DIE AUFGABE: Sammeln Sie aus dem nachstehenden Material sämtliche Zeilen, in denen die Zeichenfolge „pixels“ vorkommt, wobei die Groß- und Kleinschreibung zu beachten ist.

BEREITGESTELLTES MATERIAL:
_ _ _

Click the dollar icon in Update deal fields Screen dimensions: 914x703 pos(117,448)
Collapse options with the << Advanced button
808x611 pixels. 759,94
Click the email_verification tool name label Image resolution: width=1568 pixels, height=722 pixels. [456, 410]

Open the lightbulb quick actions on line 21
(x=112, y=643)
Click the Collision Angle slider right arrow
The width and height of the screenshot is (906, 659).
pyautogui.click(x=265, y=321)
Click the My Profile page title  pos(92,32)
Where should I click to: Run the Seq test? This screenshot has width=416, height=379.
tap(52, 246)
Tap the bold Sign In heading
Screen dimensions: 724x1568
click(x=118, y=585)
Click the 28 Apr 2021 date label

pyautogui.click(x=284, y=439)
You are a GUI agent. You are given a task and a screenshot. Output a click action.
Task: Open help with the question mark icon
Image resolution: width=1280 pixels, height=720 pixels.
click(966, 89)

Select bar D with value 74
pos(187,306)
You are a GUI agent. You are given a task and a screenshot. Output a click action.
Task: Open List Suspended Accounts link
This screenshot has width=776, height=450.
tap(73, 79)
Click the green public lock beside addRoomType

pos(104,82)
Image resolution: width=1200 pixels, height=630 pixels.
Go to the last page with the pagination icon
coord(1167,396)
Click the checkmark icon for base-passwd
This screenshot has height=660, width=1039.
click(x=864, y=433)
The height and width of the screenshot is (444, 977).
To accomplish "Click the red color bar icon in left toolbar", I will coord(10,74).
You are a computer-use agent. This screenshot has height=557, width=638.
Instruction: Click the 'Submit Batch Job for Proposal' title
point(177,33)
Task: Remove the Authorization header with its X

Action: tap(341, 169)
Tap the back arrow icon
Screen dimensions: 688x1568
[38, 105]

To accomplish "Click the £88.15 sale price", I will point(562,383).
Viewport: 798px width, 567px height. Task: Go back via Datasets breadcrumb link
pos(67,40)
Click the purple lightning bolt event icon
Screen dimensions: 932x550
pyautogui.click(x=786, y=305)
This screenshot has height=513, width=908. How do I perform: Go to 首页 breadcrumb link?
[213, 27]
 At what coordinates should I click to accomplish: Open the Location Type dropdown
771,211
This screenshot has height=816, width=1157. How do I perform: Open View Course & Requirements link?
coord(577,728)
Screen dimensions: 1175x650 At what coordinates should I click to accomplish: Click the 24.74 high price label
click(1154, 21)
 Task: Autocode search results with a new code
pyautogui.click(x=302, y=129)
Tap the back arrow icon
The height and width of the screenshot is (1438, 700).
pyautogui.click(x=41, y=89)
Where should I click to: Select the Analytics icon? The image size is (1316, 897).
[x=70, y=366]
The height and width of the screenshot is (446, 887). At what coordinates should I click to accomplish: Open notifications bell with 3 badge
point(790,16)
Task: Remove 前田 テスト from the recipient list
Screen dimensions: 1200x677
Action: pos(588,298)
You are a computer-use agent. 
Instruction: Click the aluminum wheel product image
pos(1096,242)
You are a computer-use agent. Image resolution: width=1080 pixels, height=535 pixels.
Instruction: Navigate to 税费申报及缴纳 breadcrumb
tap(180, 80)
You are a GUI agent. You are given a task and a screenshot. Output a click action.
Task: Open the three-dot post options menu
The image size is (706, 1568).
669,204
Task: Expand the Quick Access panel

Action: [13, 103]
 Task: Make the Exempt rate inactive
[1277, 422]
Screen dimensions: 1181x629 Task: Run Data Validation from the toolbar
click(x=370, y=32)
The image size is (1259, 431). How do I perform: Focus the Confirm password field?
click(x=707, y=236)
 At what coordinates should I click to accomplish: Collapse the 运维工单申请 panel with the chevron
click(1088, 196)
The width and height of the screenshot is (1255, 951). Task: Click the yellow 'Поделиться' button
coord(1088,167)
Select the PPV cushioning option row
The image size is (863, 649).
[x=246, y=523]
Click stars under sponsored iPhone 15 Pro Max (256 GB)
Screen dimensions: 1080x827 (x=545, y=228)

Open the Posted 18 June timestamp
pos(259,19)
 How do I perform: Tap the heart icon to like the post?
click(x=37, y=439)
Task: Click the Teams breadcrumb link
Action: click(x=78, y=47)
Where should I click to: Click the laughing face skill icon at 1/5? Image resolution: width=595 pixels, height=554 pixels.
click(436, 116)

_ _ _

ERGEBNIS DER AUFGABE:
808x611 pixels. 759,94
Click the email_verification tool name label Image resolution: width=1568 pixels, height=722 pixels. [456, 410]
Image resolution: width=1280 pixels, height=720 pixels.
Image resolution: width=1200 pixels, height=630 pixels.
You are a computer-use agent. Image resolution: width=1080 pixels, height=535 pixels.
Where should I click to: Click the laughing face skill icon at 1/5? Image resolution: width=595 pixels, height=554 pixels.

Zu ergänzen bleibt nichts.